WHAT NEEDS TO BE DONE –
Nothing in the records that follow should differ once you have copied them out.

EXTRACTED INFORMATION –
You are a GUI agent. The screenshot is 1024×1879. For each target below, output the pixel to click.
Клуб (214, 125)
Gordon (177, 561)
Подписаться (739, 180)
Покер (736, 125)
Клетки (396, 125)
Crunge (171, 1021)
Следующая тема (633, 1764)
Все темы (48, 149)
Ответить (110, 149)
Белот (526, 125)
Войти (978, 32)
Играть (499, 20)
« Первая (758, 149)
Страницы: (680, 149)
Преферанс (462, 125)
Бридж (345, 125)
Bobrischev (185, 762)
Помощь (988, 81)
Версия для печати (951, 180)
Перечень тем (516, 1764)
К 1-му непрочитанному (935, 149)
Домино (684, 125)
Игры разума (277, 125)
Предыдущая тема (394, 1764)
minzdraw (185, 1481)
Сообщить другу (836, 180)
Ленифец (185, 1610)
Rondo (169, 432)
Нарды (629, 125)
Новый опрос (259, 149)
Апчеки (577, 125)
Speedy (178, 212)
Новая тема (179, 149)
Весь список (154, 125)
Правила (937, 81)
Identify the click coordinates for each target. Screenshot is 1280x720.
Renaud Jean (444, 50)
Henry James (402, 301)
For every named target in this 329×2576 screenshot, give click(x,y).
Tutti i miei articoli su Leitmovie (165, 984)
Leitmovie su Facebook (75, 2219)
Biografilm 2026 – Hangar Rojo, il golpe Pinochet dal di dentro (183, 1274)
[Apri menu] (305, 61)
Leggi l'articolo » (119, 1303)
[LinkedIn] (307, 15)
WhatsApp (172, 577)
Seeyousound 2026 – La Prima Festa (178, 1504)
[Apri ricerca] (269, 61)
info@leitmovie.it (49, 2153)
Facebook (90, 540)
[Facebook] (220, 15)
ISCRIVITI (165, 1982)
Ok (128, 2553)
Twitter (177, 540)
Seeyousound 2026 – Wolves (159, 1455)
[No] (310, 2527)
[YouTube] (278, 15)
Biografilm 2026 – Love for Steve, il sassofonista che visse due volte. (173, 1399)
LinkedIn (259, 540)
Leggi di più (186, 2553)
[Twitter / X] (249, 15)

SOLUTION TO THE PROBLEM –
You are a GUI agent. The screenshot is 1024×1879. For each target below, output the pixel to click.
Клуб (214, 125)
Gordon (177, 561)
Подписаться (739, 180)
Покер (736, 125)
Клетки (396, 125)
Crunge (171, 1021)
Следующая тема (633, 1764)
Все темы (48, 149)
Ответить (110, 149)
Белот (526, 125)
Войти (978, 32)
Играть (499, 20)
« Первая (758, 149)
Страницы: (680, 149)
Преферанс (462, 125)
Бридж (345, 125)
Bobrischev (185, 762)
Помощь (988, 81)
Версия для печати (951, 180)
Перечень тем (516, 1764)
К 1-му непрочитанному (935, 149)
Домино (684, 125)
Игры разума (277, 125)
Предыдущая тема (394, 1764)
minzdraw (185, 1481)
Сообщить другу (836, 180)
Ленифец (185, 1610)
Rondo (169, 432)
Нарды (629, 125)
Новый опрос (259, 149)
Апчеки (577, 125)
Speedy (178, 212)
Новая тема (179, 149)
Весь список (154, 125)
Правила (937, 81)
Identify the click coordinates for each target. Screenshot is 1280x720.
Renaud Jean (444, 50)
Henry James (402, 301)
For every named target in this 329×2576 screenshot, give click(x,y).
Tutti i miei articoli su Leitmovie (165, 984)
Leitmovie su Facebook (75, 2219)
Biografilm 2026 – Hangar Rojo, il golpe Pinochet dal di dentro (183, 1274)
[Apri menu] (305, 61)
Leggi l'articolo » (119, 1303)
[LinkedIn] (307, 15)
WhatsApp (172, 577)
Seeyousound 2026 – La Prima Festa (178, 1504)
[Apri ricerca] (269, 61)
info@leitmovie.it (49, 2153)
Facebook (90, 540)
[Facebook] (220, 15)
ISCRIVITI (165, 1982)
Ok (128, 2553)
Twitter (177, 540)
Seeyousound 2026 – Wolves (159, 1455)
[No] (310, 2527)
[YouTube] (278, 15)
Biografilm 2026 – Love for Steve, il sassofonista che visse due volte. (173, 1399)
LinkedIn (259, 540)
Leggi di più (186, 2553)
[Twitter / X] (249, 15)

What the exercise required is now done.